ABOUT THIS TASK: Your answer should consist only of the lines from the line containing "Viewport: 712px width, 414px" through the last line below, each repeated exactly.

Start of DATA

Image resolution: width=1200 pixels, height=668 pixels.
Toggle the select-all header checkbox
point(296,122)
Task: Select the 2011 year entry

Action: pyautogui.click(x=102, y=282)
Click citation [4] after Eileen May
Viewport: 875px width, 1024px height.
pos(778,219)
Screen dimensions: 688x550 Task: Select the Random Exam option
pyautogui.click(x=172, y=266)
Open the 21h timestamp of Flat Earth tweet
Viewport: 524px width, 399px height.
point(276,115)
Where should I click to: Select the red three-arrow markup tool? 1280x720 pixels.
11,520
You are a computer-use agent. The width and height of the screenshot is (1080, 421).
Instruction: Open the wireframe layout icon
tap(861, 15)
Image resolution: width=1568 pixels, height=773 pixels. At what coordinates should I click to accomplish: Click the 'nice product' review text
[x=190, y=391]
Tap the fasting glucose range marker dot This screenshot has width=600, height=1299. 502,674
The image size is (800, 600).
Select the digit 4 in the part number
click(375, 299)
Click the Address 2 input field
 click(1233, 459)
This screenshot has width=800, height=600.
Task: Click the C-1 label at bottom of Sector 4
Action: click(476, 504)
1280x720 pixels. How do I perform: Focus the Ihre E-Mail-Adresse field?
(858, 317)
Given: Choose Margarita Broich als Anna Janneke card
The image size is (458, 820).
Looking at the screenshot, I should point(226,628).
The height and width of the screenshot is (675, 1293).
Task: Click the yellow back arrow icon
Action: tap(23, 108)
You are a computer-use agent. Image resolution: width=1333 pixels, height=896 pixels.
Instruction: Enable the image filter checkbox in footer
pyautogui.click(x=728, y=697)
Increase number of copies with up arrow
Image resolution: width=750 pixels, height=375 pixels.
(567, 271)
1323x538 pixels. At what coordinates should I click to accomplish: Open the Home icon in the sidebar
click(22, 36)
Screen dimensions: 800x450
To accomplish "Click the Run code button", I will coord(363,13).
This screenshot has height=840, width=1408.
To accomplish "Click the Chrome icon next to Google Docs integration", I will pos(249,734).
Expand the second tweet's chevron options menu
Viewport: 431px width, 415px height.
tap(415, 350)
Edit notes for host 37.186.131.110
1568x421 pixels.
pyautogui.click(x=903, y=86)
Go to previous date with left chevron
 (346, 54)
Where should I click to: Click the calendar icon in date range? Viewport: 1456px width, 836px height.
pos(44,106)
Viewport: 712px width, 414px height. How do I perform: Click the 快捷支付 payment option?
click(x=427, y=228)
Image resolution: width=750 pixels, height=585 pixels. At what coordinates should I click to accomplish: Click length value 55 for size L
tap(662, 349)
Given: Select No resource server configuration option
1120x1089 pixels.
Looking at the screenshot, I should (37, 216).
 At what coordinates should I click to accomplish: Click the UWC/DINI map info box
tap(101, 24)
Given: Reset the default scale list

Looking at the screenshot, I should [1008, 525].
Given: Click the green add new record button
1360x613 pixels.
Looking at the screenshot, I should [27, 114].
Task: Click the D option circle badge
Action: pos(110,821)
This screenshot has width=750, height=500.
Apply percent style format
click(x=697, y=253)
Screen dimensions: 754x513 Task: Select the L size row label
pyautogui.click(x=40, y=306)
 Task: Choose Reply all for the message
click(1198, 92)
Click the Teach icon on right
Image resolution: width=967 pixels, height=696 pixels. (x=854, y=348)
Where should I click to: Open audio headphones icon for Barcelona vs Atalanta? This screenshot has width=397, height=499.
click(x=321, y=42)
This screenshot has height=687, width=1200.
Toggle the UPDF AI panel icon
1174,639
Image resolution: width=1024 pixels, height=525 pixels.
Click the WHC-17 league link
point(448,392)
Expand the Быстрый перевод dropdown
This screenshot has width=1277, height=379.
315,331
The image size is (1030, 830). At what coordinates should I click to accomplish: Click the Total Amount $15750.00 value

End of DATA

EXERCISE RESPONSE:
Viewport: 712px width, 414px height. How do I perform: Click the 快捷支付 payment option?
click(x=427, y=228)
Image resolution: width=750 pixels, height=585 pixels. At what coordinates should I click to accomplish: Click length value 55 for size L
tap(662, 349)
Given: Select No resource server configuration option
1120x1089 pixels.
Looking at the screenshot, I should (37, 216).
 At what coordinates should I click to accomplish: Click the UWC/DINI map info box
tap(101, 24)
Given: Reset the default scale list

Looking at the screenshot, I should [1008, 525].
Given: Click the green add new record button
1360x613 pixels.
Looking at the screenshot, I should [27, 114].
Task: Click the D option circle badge
Action: pos(110,821)
This screenshot has width=750, height=500.
Apply percent style format
click(x=697, y=253)
Screen dimensions: 754x513 Task: Select the L size row label
pyautogui.click(x=40, y=306)
 Task: Choose Reply all for the message
click(1198, 92)
Click the Teach icon on right
Image resolution: width=967 pixels, height=696 pixels. (x=854, y=348)
Where should I click to: Open audio headphones icon for Barcelona vs Atalanta? This screenshot has width=397, height=499.
click(x=321, y=42)
This screenshot has height=687, width=1200.
Toggle the UPDF AI panel icon
1174,639
Image resolution: width=1024 pixels, height=525 pixels.
Click the WHC-17 league link
point(448,392)
Expand the Быстрый перевод dropdown
This screenshot has width=1277, height=379.
315,331
The image size is (1030, 830). At what coordinates should I click to accomplish: Click the Total Amount $15750.00 value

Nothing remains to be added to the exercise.